> STORED RECORDS:
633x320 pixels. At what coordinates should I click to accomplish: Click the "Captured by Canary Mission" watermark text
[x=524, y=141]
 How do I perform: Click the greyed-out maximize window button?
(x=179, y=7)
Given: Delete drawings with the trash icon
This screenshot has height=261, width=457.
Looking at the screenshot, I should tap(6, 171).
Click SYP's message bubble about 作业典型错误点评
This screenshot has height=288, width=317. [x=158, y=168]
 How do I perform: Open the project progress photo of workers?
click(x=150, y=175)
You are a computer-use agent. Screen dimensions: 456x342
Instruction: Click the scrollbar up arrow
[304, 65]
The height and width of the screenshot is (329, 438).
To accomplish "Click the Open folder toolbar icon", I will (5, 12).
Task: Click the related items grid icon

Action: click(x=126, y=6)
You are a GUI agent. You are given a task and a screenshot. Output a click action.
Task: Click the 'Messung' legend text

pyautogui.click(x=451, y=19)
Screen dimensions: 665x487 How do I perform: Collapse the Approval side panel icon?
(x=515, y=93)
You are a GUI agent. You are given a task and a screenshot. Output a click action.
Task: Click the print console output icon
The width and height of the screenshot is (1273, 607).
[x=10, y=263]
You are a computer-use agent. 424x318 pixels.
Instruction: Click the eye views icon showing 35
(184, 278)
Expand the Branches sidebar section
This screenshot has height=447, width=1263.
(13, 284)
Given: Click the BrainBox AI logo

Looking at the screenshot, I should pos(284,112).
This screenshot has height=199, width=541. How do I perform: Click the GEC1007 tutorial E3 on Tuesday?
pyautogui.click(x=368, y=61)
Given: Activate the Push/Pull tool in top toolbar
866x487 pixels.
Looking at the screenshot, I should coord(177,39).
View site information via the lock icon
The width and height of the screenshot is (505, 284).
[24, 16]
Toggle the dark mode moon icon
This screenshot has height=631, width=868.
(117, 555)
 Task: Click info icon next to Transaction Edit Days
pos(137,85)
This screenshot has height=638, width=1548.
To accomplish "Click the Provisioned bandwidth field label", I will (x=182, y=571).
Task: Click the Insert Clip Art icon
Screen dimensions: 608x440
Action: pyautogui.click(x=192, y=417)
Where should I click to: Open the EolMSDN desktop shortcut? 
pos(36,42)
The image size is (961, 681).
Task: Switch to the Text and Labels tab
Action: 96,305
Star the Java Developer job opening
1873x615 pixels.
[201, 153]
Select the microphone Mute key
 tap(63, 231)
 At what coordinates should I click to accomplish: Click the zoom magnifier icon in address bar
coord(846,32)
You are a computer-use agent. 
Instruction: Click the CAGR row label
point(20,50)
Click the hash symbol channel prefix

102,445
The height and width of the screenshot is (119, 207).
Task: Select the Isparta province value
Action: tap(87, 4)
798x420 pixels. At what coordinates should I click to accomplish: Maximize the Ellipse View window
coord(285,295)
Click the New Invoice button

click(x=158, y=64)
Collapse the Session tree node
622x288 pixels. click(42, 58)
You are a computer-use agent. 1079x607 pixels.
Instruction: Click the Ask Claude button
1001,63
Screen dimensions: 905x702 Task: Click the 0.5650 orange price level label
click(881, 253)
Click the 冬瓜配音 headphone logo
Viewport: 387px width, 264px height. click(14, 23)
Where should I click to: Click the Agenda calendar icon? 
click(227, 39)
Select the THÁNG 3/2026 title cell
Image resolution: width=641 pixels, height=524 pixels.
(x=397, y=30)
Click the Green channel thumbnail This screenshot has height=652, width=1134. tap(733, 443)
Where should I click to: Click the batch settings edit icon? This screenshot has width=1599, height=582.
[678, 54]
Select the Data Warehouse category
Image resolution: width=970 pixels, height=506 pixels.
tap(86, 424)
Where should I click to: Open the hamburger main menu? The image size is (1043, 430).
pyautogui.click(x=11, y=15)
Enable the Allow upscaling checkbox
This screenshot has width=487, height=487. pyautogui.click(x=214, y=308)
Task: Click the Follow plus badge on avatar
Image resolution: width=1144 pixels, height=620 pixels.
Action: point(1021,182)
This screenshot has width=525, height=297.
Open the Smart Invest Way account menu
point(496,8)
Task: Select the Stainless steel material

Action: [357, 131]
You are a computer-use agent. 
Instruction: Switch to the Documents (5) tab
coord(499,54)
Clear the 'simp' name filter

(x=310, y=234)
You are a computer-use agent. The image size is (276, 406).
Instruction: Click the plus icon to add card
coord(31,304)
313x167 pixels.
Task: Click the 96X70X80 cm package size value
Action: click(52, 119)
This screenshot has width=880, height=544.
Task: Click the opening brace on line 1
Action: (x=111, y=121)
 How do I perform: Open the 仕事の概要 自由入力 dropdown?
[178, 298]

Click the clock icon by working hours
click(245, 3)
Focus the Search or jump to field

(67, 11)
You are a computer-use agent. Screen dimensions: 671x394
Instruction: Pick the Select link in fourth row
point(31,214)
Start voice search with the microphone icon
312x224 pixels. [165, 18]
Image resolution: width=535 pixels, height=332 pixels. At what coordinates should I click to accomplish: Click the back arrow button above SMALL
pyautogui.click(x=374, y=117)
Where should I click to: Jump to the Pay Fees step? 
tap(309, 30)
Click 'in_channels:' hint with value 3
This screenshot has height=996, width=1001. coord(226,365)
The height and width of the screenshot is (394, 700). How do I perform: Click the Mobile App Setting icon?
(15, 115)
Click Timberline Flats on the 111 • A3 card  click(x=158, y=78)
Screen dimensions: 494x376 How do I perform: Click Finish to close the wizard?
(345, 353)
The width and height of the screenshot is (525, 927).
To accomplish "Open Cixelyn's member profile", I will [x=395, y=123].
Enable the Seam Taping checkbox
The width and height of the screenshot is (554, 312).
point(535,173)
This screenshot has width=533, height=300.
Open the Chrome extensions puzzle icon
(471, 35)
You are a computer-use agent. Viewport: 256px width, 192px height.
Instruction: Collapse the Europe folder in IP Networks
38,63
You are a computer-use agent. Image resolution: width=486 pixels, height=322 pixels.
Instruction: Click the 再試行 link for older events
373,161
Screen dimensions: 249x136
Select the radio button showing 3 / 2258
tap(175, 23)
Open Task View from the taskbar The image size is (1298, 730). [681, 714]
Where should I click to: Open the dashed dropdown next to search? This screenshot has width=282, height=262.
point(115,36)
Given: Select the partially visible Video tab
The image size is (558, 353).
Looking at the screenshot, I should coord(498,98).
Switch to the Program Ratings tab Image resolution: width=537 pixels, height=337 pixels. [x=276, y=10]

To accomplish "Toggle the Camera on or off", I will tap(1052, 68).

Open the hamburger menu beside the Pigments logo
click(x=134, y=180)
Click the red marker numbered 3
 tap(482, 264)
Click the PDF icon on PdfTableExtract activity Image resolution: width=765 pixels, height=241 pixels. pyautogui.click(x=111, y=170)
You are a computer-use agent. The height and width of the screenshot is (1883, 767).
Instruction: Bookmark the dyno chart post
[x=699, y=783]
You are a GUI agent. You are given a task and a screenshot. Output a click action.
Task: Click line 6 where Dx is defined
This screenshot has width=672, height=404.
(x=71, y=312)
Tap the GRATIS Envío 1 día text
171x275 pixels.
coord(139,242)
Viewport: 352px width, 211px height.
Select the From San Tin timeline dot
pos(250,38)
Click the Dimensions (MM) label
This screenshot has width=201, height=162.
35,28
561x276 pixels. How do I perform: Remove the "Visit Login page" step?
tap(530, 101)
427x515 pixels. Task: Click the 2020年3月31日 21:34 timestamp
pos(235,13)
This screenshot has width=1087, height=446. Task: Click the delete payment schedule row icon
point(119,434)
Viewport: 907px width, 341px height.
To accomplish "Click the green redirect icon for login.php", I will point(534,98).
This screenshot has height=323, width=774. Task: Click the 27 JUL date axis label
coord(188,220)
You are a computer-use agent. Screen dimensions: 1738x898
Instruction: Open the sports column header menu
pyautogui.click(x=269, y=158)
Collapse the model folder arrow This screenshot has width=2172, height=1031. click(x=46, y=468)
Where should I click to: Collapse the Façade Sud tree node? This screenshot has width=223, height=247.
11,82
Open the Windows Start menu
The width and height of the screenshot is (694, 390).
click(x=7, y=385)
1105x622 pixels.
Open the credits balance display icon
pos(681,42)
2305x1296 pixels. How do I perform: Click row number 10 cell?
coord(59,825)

> EXERCISE TASK: Copy out the rows word for word, starting at the line with "Task: Click the related items grid icon" and ending with the line with "Looking at the screenshot, I should coord(177,39).", both included.

> SOLVED PROBLEM:
Task: Click the related items grid icon

Action: click(x=126, y=6)
You are a GUI agent. You are given a task and a screenshot. Output a click action.
Task: Click the 'Messung' legend text

pyautogui.click(x=451, y=19)
Screen dimensions: 665x487 How do I perform: Collapse the Approval side panel icon?
(x=515, y=93)
You are a GUI agent. You are given a task and a screenshot. Output a click action.
Task: Click the print console output icon
The width and height of the screenshot is (1273, 607).
[x=10, y=263]
You are a computer-use agent. 424x318 pixels.
Instruction: Click the eye views icon showing 35
(184, 278)
Expand the Branches sidebar section
This screenshot has height=447, width=1263.
(13, 284)
Given: Click the BrainBox AI logo

Looking at the screenshot, I should pos(284,112).
This screenshot has height=199, width=541. How do I perform: Click the GEC1007 tutorial E3 on Tuesday?
pyautogui.click(x=368, y=61)
Given: Activate the Push/Pull tool in top toolbar
866x487 pixels.
Looking at the screenshot, I should coord(177,39).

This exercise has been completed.